We got blindsided when we were already reeling
America gets hit with its most challenging catastrophe in at least a generation, and it's never been less equipped to deal with it
Those among us who are contracting COVID-19 when compromised health - pre-existing conditions, if you will - had already rendered them perilously vulnerable serve as an apt metaphor for America’s predicament.
A roaring economy during the just-concluded winter only masked the weakness that was going to manifest itself eventually. While happy talk about living in a time of peace and prosperity abounded, it had a whistling-past-the-graveyard kind of feel to those who were looking unflinchingly at the totality of our circumstance.
While the freezing of our economy in response to the coronavirus has been absolutely necessary, as has the aid package crafted to address it, the burden it adds to our $23.6 million debt and our $984 billion deficit hastens the day of fiscal reckoning that resulted from a century of distorting America’s original view of the scope and size of federal government. Had we not assumed that government ought to be about the business of addressing the two great givens of human life - sickness and old age - in general circumstances, we would not be so encumbered by unfunded liabilities in a unique situation such as this.
Had we not sidelined, indeed, mocked, that which used to be central to our national character, a humble regard for our Creator and his guidance and protection, we would not now be peddling insipid trivialities as the currency of mutual encouragement. We’d have something of substance to assuage our desperation.
The polarization resulting from identity politics and ideological tribalism likewise hobbles our ability to offer our fellow citizens a hand up. The sewer that comment threads under social-media posts and opinion-site pieces had become in recent years has seen a ratcheting-up of the savagery of its inhabitants since the pandemic has become daily life’s predominant characteristic.
Our culture, which has been steadily rotting for seventy years, is in no position to offer us inspiration. We’re left with reflections from Madonna in a bathtub of rose petals, or a montage of contemporary “celebrities” singing perhaps the bleakest ditty in popular music, “Imagine,” ever composed.
“Political leaders” is a parodical term to apply to the cast of pathetic narcissists and miscreants arrayed across the spectrum.
Those on the left can barely conceal their glee at the opportunity to make permanent the new degree of state intrusion into the affairs of ostensibly free men and women.
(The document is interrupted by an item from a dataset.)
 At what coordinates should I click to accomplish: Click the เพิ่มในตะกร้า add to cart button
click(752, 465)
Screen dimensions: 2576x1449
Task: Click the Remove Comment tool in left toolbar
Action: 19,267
Indeed, California governor Gavin Newsom quite explicitly speaks of an “opportunity for reimagining a more progressive era.”
On the “right,” or what’s left of that obliterated stretch of the ideological landscape, a completely unfit president makes plain at daily press briefings and in his interminable tweets his utter incapability to muster the requisite seriousness to lead.
One thing that Americans are coming to agree on is that this is a watershed moment and that the nature of the American experiment is going to come out of this permanently changed. That said, we envision the shape of that change in various ways. There is a range of assessments of how sunny or dark it’s going to be. Anyone who thinks that we will, in the not-too-distant future, merely dust ourselves off and resume our lives of distraction and inconsequentiality is not taking stock of just how late in the day it is.